* BEGIN Data shown *
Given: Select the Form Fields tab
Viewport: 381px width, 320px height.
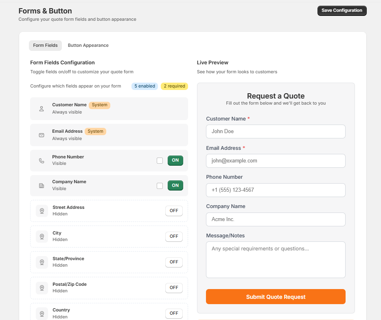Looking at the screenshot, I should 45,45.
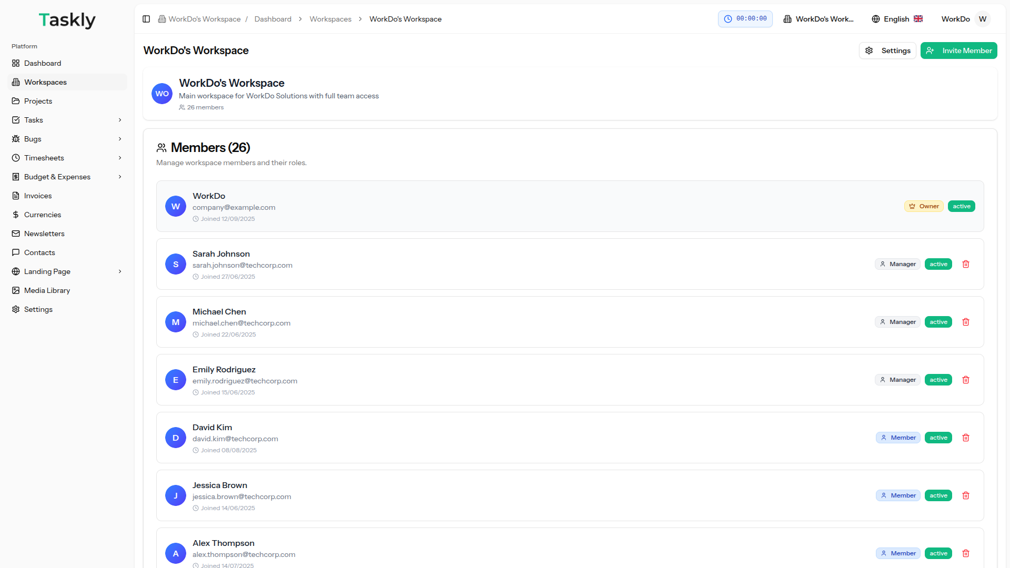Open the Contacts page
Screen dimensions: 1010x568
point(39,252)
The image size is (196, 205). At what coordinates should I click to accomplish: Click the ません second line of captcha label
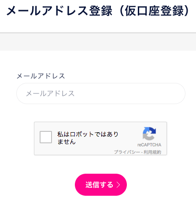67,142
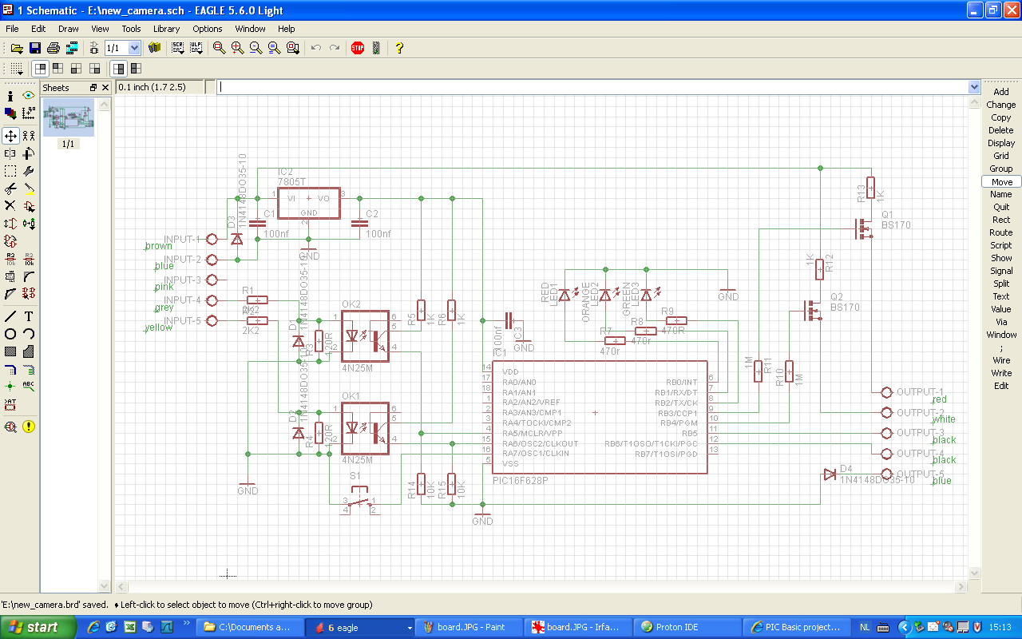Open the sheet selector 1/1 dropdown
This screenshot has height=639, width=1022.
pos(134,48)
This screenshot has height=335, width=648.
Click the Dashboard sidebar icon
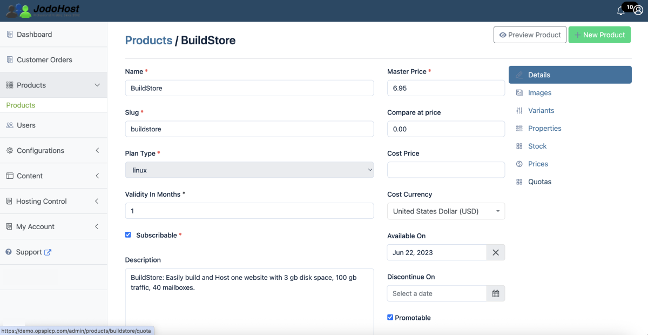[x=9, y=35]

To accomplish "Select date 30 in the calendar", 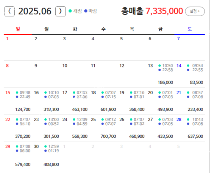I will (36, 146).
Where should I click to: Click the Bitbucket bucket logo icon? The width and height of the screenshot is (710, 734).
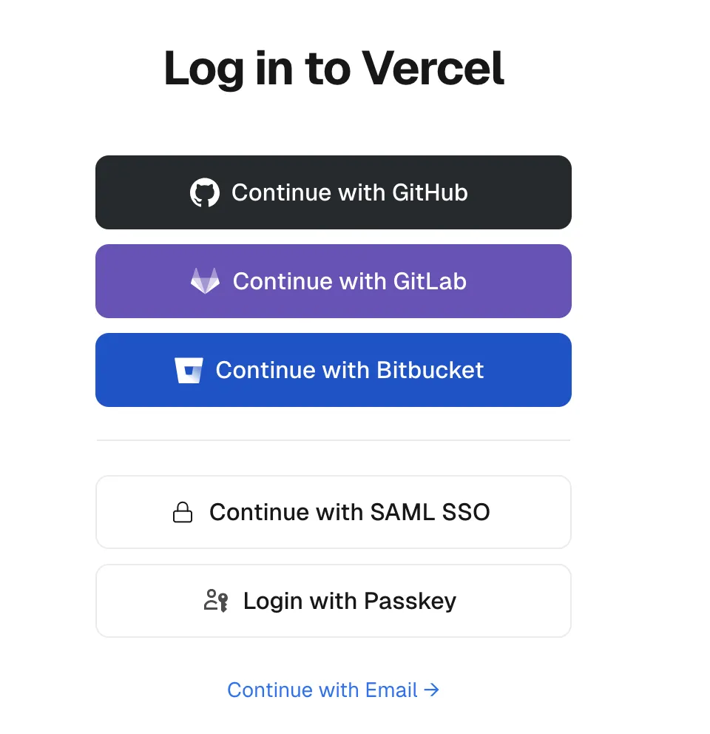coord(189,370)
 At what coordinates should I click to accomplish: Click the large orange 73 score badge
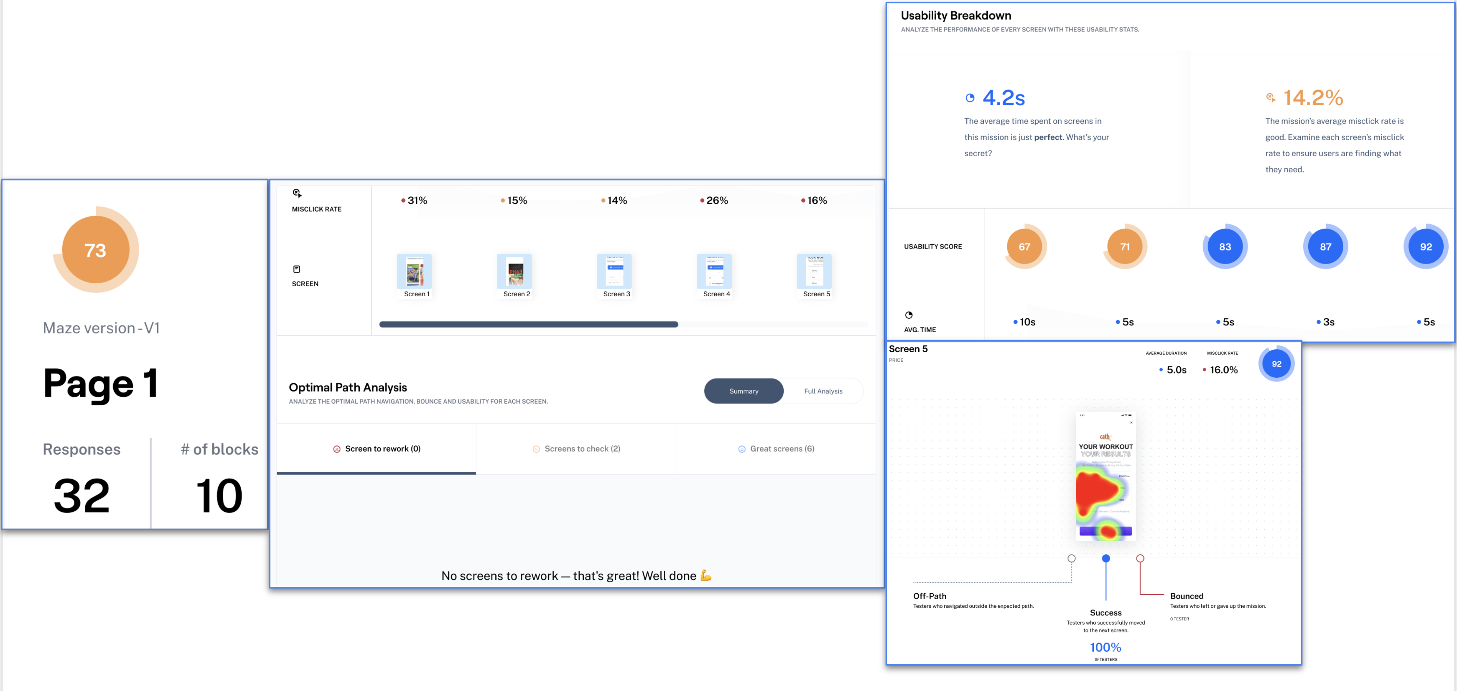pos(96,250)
* END Data shown *
== Goal ==
Output, as a Markdown table with the columns Nr and Line, each non-blank line of the records from the line containing "73 score badge" through the end of the records. Omit the pictures.

== Output for this exercise ==
| Nr | Line |
|---|---|
| 1 |  At what coordinates should I click to accomplish: Click the large orange 73 score badge |
| 2 | pos(96,250) |